ある時期まではそうなんですけど、問題は、やがて子供が成長して自我を持つようになるということなのです。「人間」になっていくのですから当然のことなのですが、親は案外見落としがち。バイアスがかかるということもありますね。目の前の人の変化は思いのほか目に入らないものなのです。
子供は成長し、一人の独立した人間となっていくのですが、どうもそのあたりを見落とすというか、見ないようにしているというか、目をそらしていることが多いのではないかと思うのです。
「子供」とひとくくりに一般名詞で考えた瞬間に、それは実態のない抽象的な存在になります。一人ひとり違う別個の存在であるにもかかわらず、十把一絡げに「子供」として扱われてしまうんですね。
先日「タツキ先生は甘すぎる!」というドラマを見ていたときに思ったのですが、親が「子供のことは親がいちばんよくわかっている。これは子供のためにやっていることなのだ」というときってたいてい問題が発生するよなと。親がやっていることは一般的な子供への対応であって、目の前の独自の存在であるわが子ではない、ということに気づいていないのです。
人との対応は常に柔軟に、臨機応変にやらなくてはならないのに、「子供だからこう」という安易な決めつけで対応してしまう。ある人(子供)にはうまくいったことでも、別の人(子供)にうまくいくかどうかなんてわからないのに、「子供なんてこういうものだ」という思い込みや決めつけで対応してしまいがちです。で、不協和音が発生してトラブルになってしまう。
みんな誰しもかつては子供だったのに、その時の気持ちは忘れてしまうんでしょうかね。あるいは、タイプが違うから思うこと感じることが違いすぎて想像もできないとか。
また、「子連れ様」といった言い方で親のほうも非難、揶揄されることが多いのですが、その親だってかつては子供だったわけで、どういう育てられ方をしたのかによって形成される人間性にはばらつきが出ます。子供を産んで親になった瞬間に、完全無欠の「親」に変身できるわけではないのです。
ダメな親、だらしない親、ずうずうしい親、などとすぐに非難の矢が飛びますが、別にそういう「親」にあえてなったわけでもなく、それまでの人間性がそこに出てきたにすぎません。そこに勝手な「いい親」のイメージやら、「親の愛情」とやらがプラスされるので、混迷の度は深まるばかりなのです。
子供を持つということは、子供を育てるということは、一人の人間を作り上げることだという認識がもっと広まったほうがいいと思うんですよね。これはとんでもなく難しいことです。
適当に何か食べさせて、寝る場所を作ってやれば勝手に育つ、というわけではありません。そう思っている人もけっこういるみたいですけどね。

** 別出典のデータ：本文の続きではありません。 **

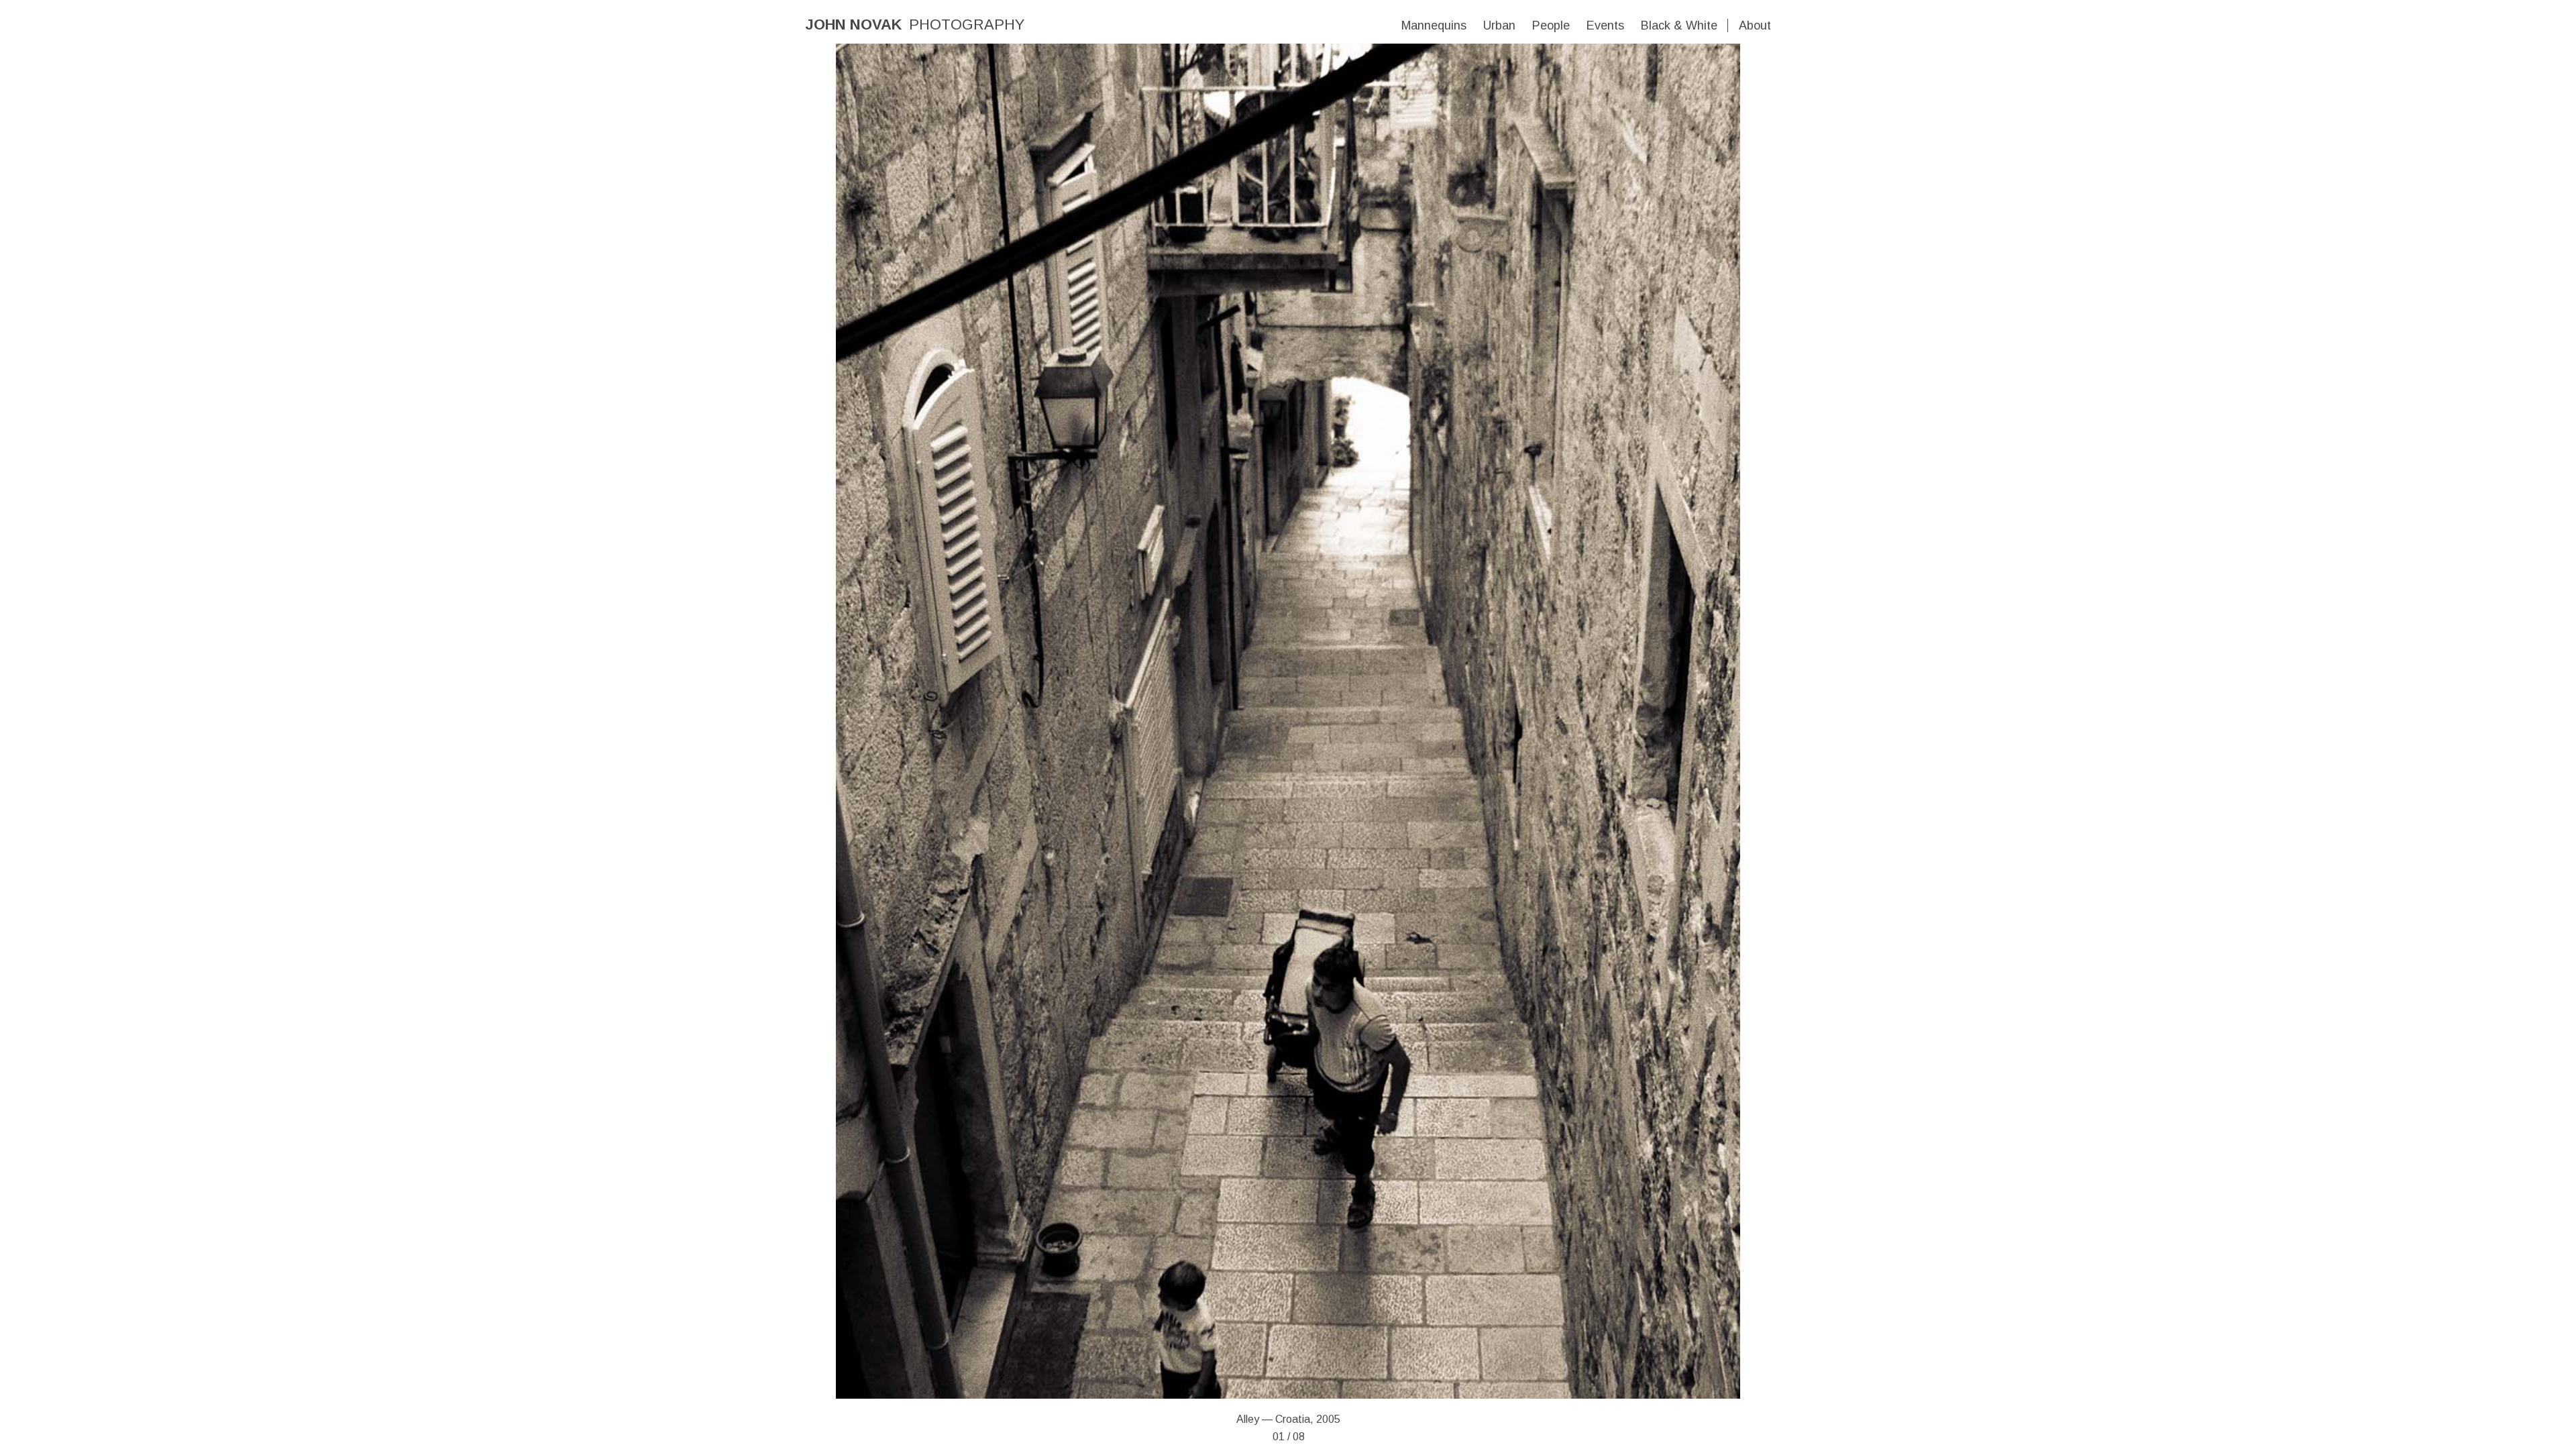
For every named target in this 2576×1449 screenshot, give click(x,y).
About (1755, 25)
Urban (1499, 25)
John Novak (853, 24)
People (1551, 25)
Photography (966, 24)
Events (1605, 25)
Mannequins (1433, 25)
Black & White (1679, 25)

だから私は安易に子供を持つことを勧めるのには反対なのです。
産んでみたらかわいいかもよ、なんて無責任の極み。万が一そうでなかったら、その時すでにそこに存在してしまったその子はどうすればいいのでしょう。こればっかりは「やらない後悔」を選ぶべきだと思うんですよね。産んでしまったらもう、いやおうなしにそこに一人の人間が存在してしまうわけですから。
人間社会の機構の衰退なのかもしれませんが、私は少子化もやむなし、と思っています。
人間を育てるのはとんでもなく難しく恐ろしいことなのです。